# Directions
Starting from the line containing "Instruction: Open the", give again every line through the end of the entries, word for word. Pictures stay out of the copy.

# Information
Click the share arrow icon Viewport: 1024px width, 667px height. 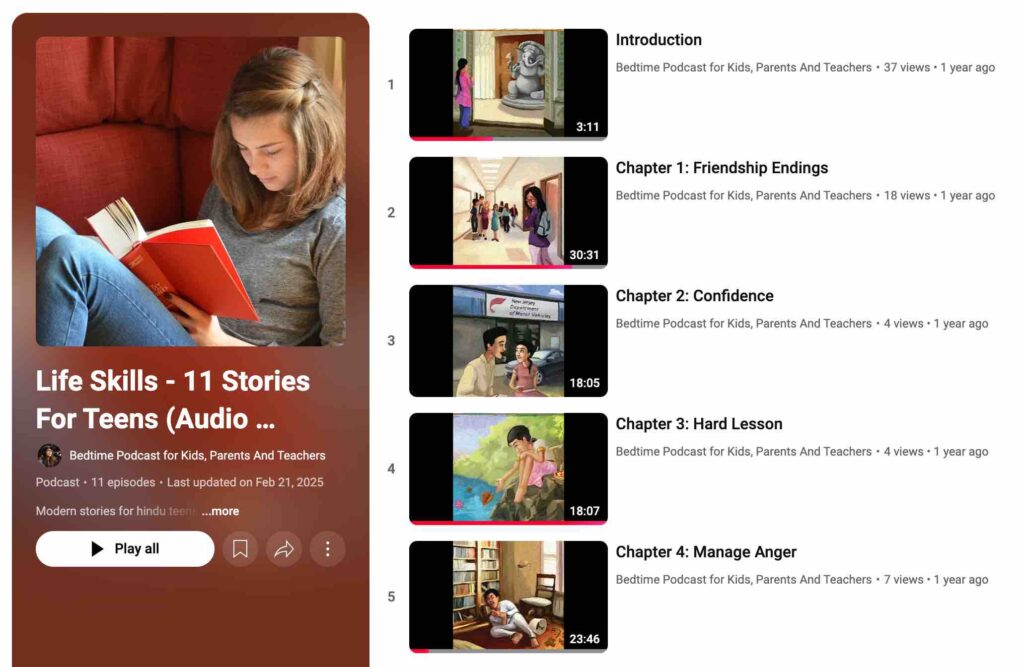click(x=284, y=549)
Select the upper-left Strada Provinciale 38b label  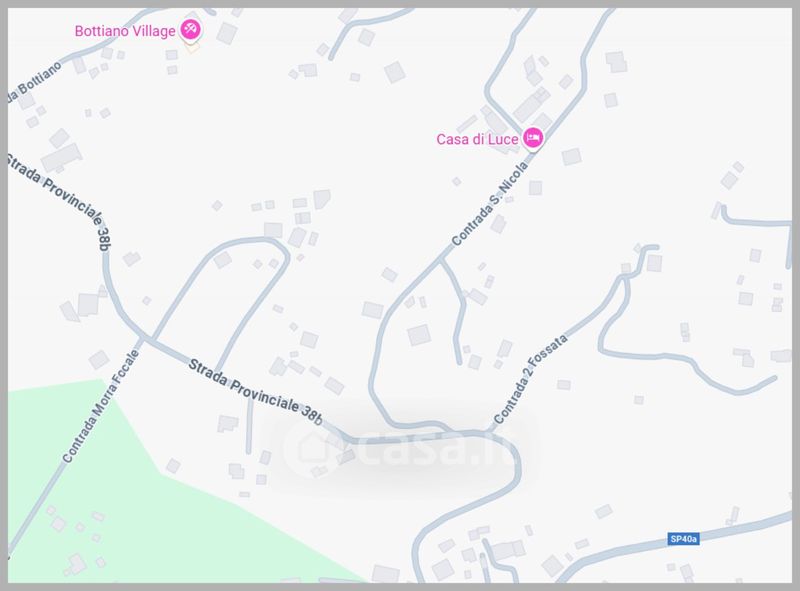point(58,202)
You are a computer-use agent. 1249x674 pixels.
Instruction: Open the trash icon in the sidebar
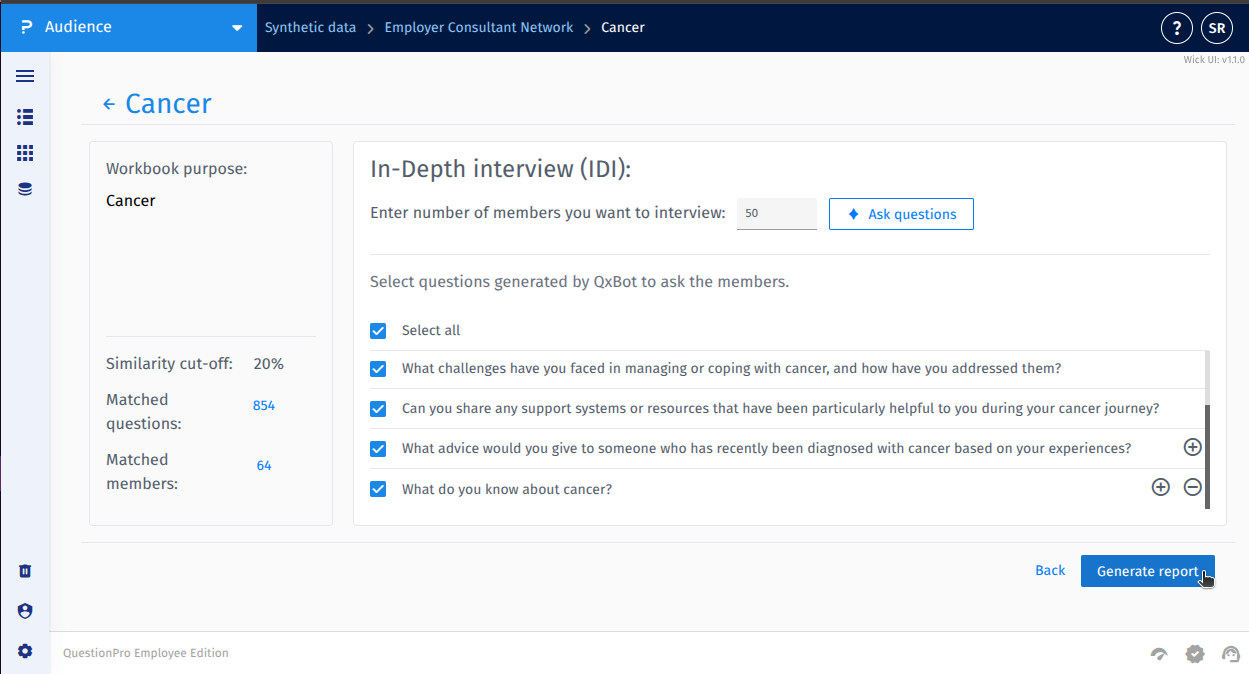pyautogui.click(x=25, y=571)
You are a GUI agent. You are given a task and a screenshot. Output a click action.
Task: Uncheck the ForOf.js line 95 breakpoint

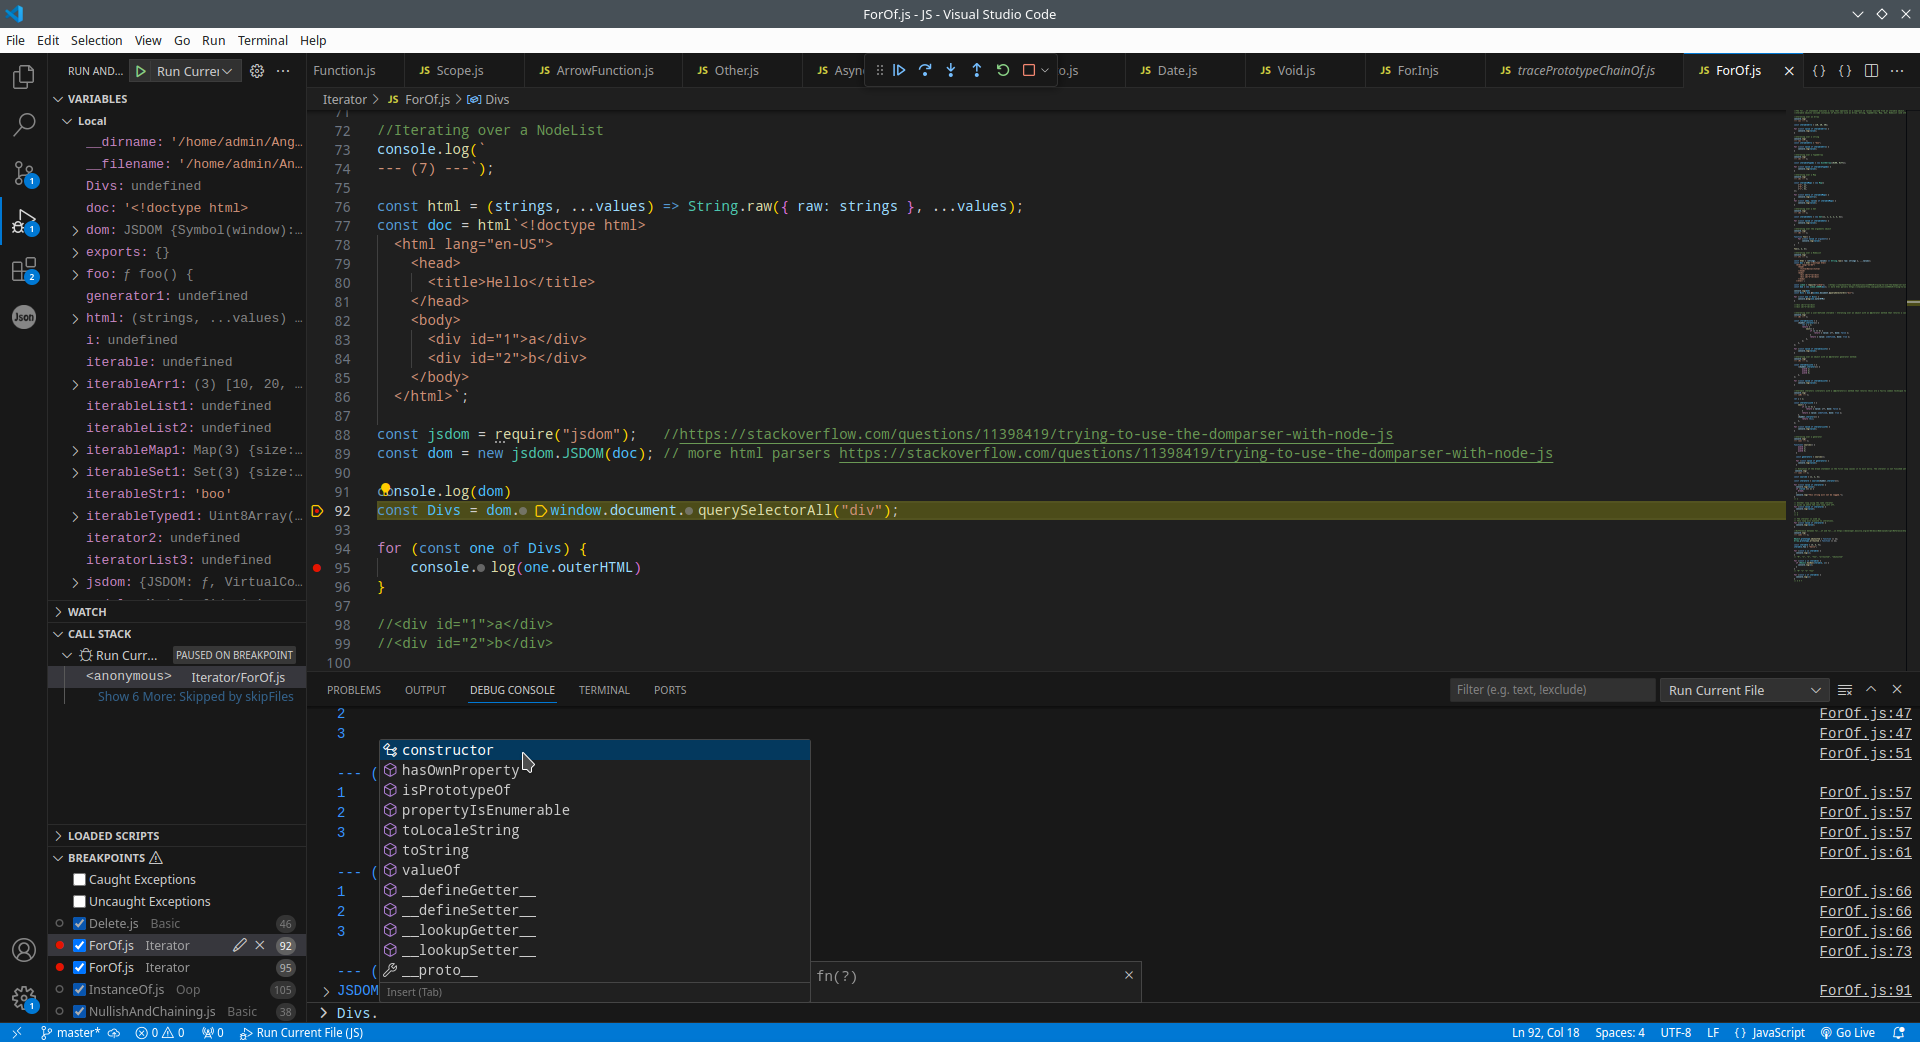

# Written answer
Instruction: Open the trash icon in the sidebar
pyautogui.click(x=25, y=571)
You are a GUI agent. You are given a task and a screenshot. Output a click action.
Task: Uncheck the ForOf.js line 95 breakpoint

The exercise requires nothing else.